KUWAIT: In its monthly statistical bulletin for June 2022 as published on its website, the Central Bank of Kuwait (CBK) stated that the balance of total public debt instruments (including securities and bonds transactions since April 2016) has decreased by KD 450 million reaching KD 500 million by the end of June 2022 versus June 2021, that is 0.9 percent out of 2022 GDP estimated at KD 57.951 billion (EIU estimates), excluding foreign public debts.
The average interest rate (return) on public debt instruments for a one-year term was 2.750 percent, 3.250 percent for 2 years, 3.375 percent for three years, 3.625 percent for five years, 3.750 percent for seven years and 3.875 percent for 10 years. Local banks capture 100 percent of the total public debt instruments (100 percent at the end of June 2021). The CBK bulletin states that total credit facilities for residents offered by local banks by the end of June 2022 scored KD 44.679 billion, about 54.6 percent of total local banks’ assets, rising by KD 3.924 billion and indicating a growth rate of 9.6 percent over its level in June 2021.
Total personal facilities scored KD 20.502 billion or 45.9 percent out of total credit facilities (KD 17.951 billion in the end of June 2021) and increased by 14.2 percent. Based on our estimation, this is a deviation from the beneficial credit growth. Total value of installment loans was at KD 15.214 billion or 74.2 percent of the total value of personal facilities. Share of facilities provided for the purchase of securities scored KD 3.005 billion, 14.7 percent of total personal facilities. Value of consumer loans amounted to KD 1.896 billion. Credit facilities to the real estate sector amounted to KD 9.771 billion or 21.9 percent of the total (KD 9.307 billion at the end of June 2021).
This means that about two-thirds of the credit facilities went to personal and real estate facilities. Nearly KD 3.312 billion or 7.4 percent went to the trade sector (KD 3.196 billion at the end of June 2021), and KD 2.484 billion or 5.6 percent went to the industry sector (KD 2.200 billion at the end of June 2021), KD 1.959 billion or 4.4 percent went to the construction sector (KD 1.854 billion at the end of June 2021), and KD 975 million or 2.2 percent went to the non-bank financial institutions (KD 953 million at the end of June 2021).
The bulletin also indicates that total deposits at local banks stood at KD 47.108 billion, representing 57.6 percent of total local banks liabilities, rising by KD 2.955 billion compared to June 2021 at a growth rate of 6.7 percent, due to the rise in the public sector deposits by KD 316.7 million and the increase in the private sector deposits by KD 2.638 billion.

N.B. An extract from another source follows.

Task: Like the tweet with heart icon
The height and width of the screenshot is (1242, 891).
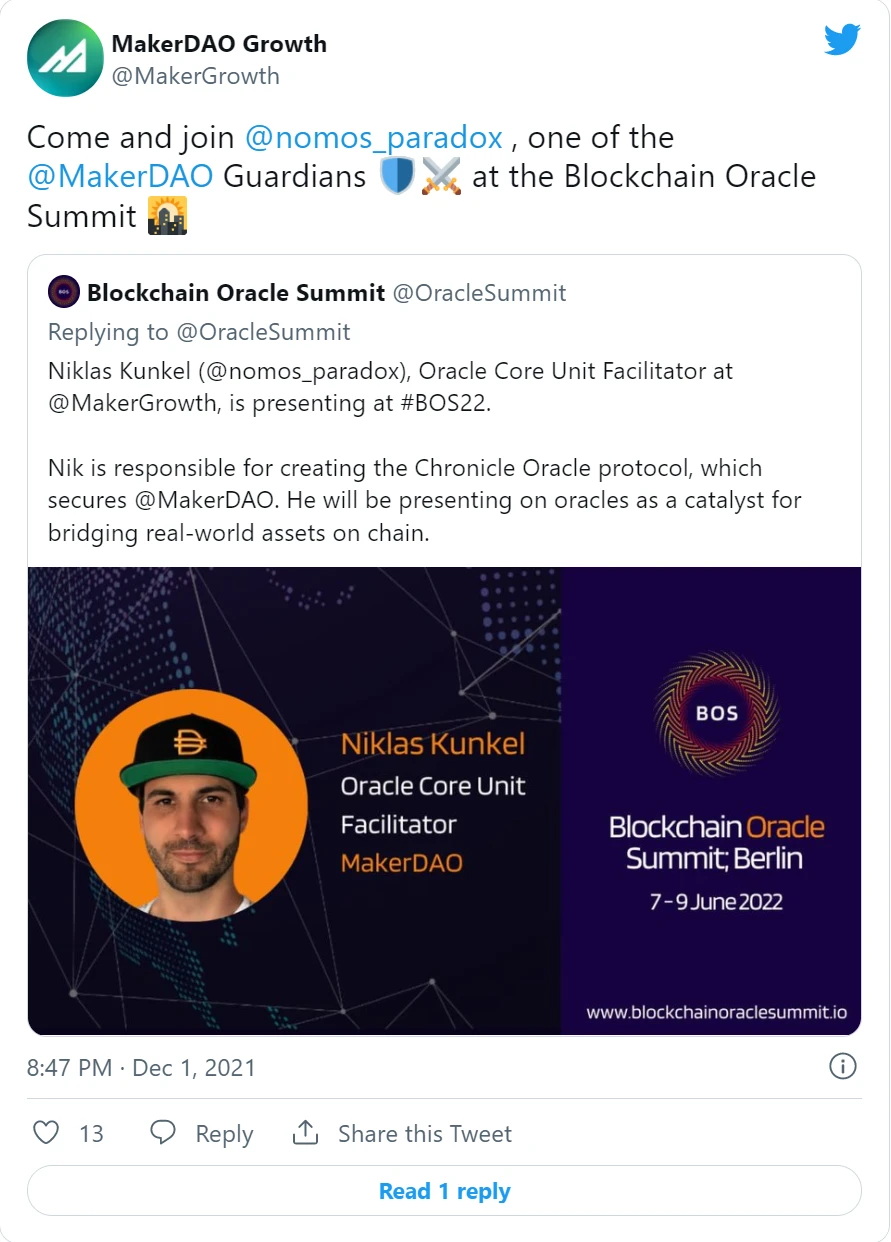Action: click(x=46, y=1133)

About KD 39.917 billion or 84.7 percent went the to the clients of the private sector in its comprehensive definition including major institutions like the – Public Institution for Social Securities- and does not include the government. About KD 37.272 billion was in Kuwaiti dinars, 93.4 percent went to private sector clients and the equivalent of KD 2.645 billion was in foreign currency to private sector clients.
As for the average interest rate on customer term deposits, both in the Kuwaiti dinar and the US dollar compared to the end of June 2021, the bulletin recalls that the difference in average interest rate is still in favor of the Kuwaiti dinar at the end of both periods. However, the difference decreased due to the increase in US interest rates which exceeded the increase in the discount rate on the Kuwaiti dinar.

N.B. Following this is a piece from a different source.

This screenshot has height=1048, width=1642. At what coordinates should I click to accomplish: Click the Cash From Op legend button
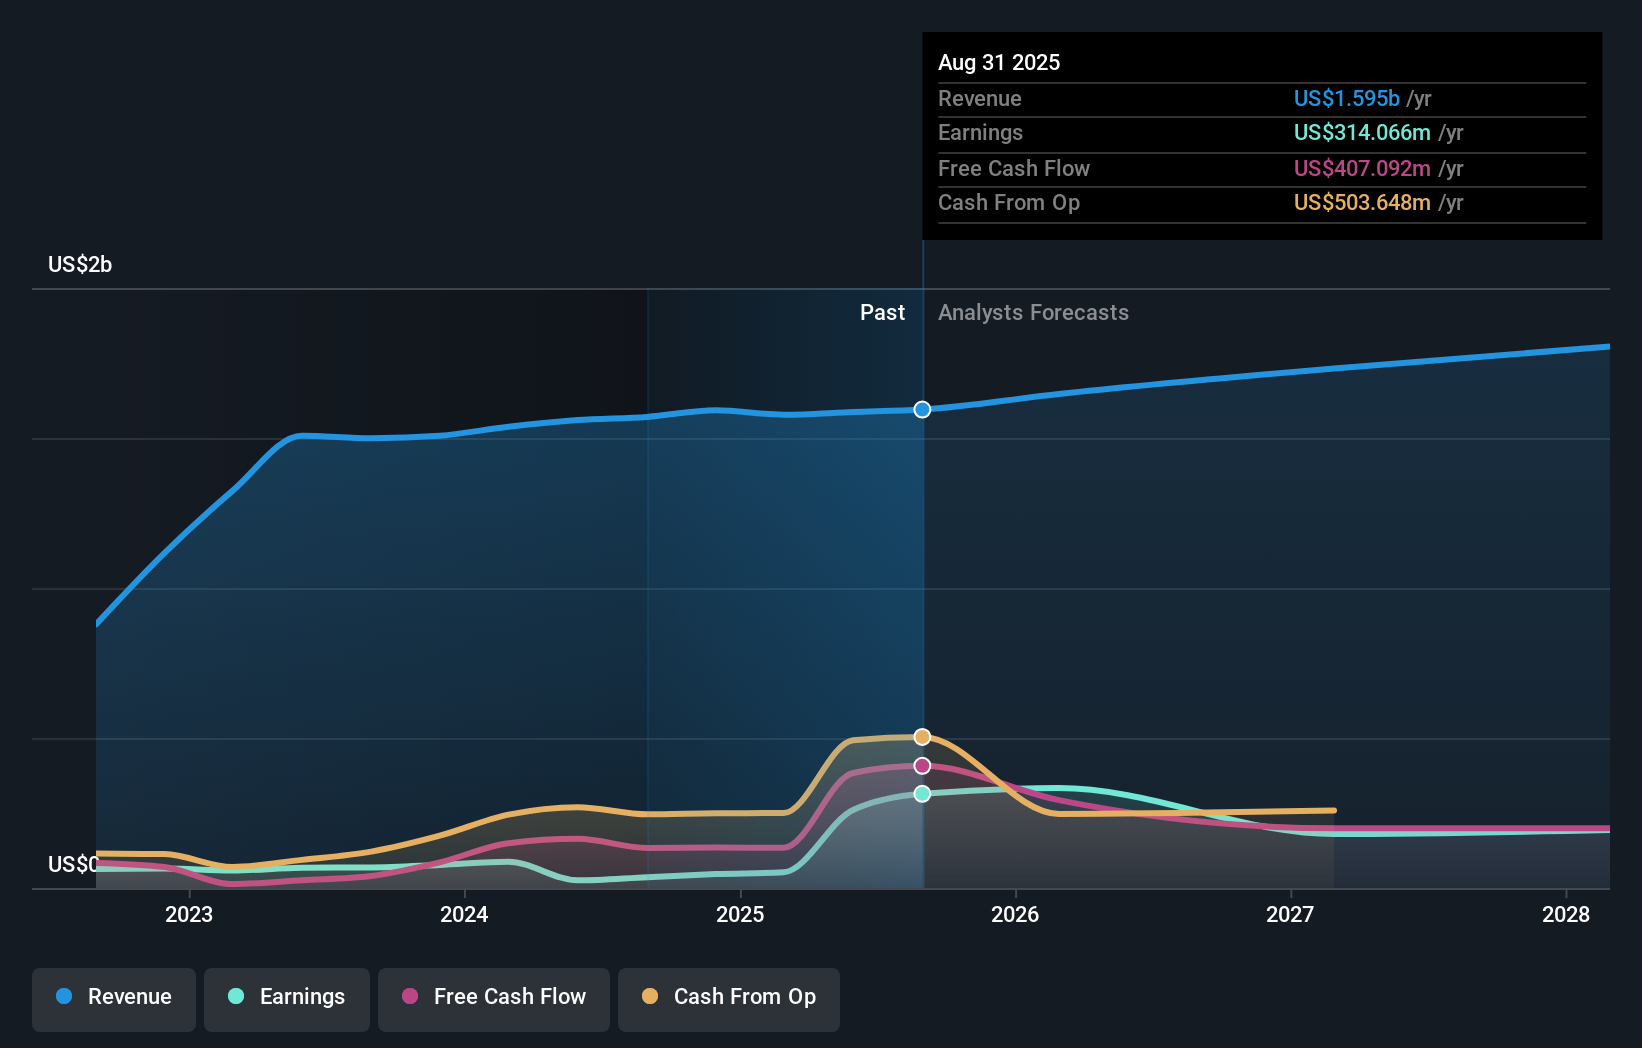[x=728, y=997]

The difference was at 0 .583 points for 1 -month deposits, 0 .383 points for 3 months, 0 .388 points for 6 – month deposits and 0 .419 points for 12 – month deposits. Conversely, the difference at the end of June 2021 was at 0 .733 points for 1 month deposits, 0 .809 points for 3 – month deposits, 0 .858 points for 6 -month deposits and 0 .896 points for 12 -month deposits. The monthly average exchange rate for the Kuwaiti dinar against the US dollar in June 2022 scored 306.240 Kuwaiti fils for each US dollar, a decline of – 1 . 8 percent compared with the monthly average for June 2021 when it scored 300.900 fils per one US dollar.